A perturbation is a disturbance or irritation that triggers a response in a system without determining the nature of that response. In systems theory, particularly in the framework of autopoiesis and structural coupling, a perturbation is not a signal or an instruction — it is an event in the environment that a system processes according to its own internal logic. The system determines what the perturbation means and how to respond; the perturbation itself carries no inherent meaning.

The concept is central to understanding how operationally closed systems interact with their environment. A closed system cannot be controlled from the outside; it can only be perturbed. The same environmental event may perturb different systems differently, or perturb the same system differently at different times, depending on the system's current structural state. This is why perturbation is distinguished from information: information implies a meaningful message that the system receives, whereas perturbation implies a disturbance that the system must interpret.

In Luhmann's social theory, every communication from one social system to another is a perturbation, not a message.
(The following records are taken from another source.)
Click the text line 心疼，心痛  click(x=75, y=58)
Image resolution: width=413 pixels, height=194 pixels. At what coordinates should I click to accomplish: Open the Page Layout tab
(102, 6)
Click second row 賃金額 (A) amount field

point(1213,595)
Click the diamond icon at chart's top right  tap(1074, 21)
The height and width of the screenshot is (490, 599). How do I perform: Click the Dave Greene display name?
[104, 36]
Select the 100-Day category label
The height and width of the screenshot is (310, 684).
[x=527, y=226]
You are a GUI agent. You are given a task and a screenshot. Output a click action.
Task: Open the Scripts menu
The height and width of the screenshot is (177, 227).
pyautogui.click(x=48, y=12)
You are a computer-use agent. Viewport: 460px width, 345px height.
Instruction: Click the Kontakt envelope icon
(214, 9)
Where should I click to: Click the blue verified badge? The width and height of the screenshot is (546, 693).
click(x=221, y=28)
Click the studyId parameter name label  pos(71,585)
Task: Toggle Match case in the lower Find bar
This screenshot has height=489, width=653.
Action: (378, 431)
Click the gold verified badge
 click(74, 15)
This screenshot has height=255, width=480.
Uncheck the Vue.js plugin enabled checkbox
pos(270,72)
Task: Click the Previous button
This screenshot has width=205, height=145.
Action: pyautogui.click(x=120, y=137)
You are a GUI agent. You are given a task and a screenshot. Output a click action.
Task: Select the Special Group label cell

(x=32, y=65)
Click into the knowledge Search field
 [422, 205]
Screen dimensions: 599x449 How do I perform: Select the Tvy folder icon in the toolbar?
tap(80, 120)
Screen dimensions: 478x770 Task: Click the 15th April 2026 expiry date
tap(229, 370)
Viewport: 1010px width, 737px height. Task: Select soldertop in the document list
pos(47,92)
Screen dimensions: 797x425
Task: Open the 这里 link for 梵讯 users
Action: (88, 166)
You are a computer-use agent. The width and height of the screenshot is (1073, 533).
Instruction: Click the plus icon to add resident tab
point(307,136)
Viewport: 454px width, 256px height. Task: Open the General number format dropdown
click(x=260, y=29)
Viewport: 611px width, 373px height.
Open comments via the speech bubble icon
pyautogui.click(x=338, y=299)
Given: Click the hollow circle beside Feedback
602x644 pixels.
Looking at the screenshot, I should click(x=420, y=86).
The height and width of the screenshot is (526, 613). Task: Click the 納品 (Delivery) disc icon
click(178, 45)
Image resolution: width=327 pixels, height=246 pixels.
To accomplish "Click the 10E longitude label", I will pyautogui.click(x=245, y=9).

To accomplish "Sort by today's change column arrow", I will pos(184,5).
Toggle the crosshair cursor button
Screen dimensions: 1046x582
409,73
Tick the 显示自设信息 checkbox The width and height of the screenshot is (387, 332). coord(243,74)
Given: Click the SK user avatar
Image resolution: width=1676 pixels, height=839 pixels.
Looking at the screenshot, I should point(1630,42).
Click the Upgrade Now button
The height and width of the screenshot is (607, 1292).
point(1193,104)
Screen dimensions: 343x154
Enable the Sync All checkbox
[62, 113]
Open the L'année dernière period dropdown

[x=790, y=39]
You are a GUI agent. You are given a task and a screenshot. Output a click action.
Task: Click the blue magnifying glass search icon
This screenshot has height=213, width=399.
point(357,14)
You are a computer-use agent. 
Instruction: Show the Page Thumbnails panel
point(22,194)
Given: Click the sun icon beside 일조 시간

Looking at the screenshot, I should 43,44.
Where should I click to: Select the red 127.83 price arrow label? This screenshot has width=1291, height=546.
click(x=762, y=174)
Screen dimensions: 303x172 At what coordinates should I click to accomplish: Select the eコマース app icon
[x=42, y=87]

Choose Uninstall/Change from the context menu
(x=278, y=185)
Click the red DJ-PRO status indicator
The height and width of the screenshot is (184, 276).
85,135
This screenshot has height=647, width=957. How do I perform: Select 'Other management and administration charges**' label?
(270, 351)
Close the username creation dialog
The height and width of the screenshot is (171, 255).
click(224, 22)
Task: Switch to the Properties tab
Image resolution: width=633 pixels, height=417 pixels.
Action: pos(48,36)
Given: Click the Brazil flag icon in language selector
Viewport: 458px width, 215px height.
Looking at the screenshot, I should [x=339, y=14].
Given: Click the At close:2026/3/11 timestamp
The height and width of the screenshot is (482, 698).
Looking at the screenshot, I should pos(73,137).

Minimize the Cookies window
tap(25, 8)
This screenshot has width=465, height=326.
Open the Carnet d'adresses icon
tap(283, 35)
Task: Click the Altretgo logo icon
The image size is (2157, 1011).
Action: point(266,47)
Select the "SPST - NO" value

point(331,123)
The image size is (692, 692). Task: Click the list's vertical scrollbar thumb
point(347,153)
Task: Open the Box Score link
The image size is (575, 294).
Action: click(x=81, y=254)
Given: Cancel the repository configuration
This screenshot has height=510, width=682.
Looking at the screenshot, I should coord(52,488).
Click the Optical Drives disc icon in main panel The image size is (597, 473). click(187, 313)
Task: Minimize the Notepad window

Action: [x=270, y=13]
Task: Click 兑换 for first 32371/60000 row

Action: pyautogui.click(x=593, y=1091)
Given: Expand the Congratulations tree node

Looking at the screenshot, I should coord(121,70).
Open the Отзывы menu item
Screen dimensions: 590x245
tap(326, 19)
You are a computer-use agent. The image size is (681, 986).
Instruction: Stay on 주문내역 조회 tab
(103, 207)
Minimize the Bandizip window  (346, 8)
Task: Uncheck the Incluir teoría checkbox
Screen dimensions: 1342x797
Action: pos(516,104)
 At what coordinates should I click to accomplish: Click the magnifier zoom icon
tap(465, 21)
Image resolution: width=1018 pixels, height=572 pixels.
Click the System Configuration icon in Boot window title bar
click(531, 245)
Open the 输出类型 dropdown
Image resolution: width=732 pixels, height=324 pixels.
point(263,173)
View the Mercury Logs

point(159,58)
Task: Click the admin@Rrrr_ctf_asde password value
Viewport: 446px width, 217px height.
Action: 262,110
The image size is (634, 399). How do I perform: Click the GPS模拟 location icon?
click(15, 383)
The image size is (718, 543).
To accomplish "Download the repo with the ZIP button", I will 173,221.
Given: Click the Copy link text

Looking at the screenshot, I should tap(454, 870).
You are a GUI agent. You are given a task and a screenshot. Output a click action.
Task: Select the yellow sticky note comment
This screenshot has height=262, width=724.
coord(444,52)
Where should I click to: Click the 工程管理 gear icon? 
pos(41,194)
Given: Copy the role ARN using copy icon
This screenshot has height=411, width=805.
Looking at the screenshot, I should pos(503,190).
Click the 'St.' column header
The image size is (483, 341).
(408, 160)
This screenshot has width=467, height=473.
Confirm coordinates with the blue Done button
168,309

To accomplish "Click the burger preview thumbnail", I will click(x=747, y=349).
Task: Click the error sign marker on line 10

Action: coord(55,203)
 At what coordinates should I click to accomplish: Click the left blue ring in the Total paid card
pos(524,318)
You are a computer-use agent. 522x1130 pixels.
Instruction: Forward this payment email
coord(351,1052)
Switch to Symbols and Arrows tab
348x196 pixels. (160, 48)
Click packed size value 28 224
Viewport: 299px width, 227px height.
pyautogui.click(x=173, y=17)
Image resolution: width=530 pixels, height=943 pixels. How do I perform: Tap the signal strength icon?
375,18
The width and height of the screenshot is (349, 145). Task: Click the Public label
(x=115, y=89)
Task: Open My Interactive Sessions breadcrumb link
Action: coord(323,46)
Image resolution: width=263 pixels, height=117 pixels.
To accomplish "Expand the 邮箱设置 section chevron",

The legal system does not receive a political demand as information; it receives it as a perturbation that it must translate into its own code of legal/illegal. The translation is lossy and transformative — the political meaning is discarded, and only the legal form is preserved.

The concept of perturbation resolves the classical problem of how closed systems can be open to their environment without being determined by it. The answer is perturbation: the system is open to disturbances but closed in its responses. The environment can trigger change but cannot specify what change occurs.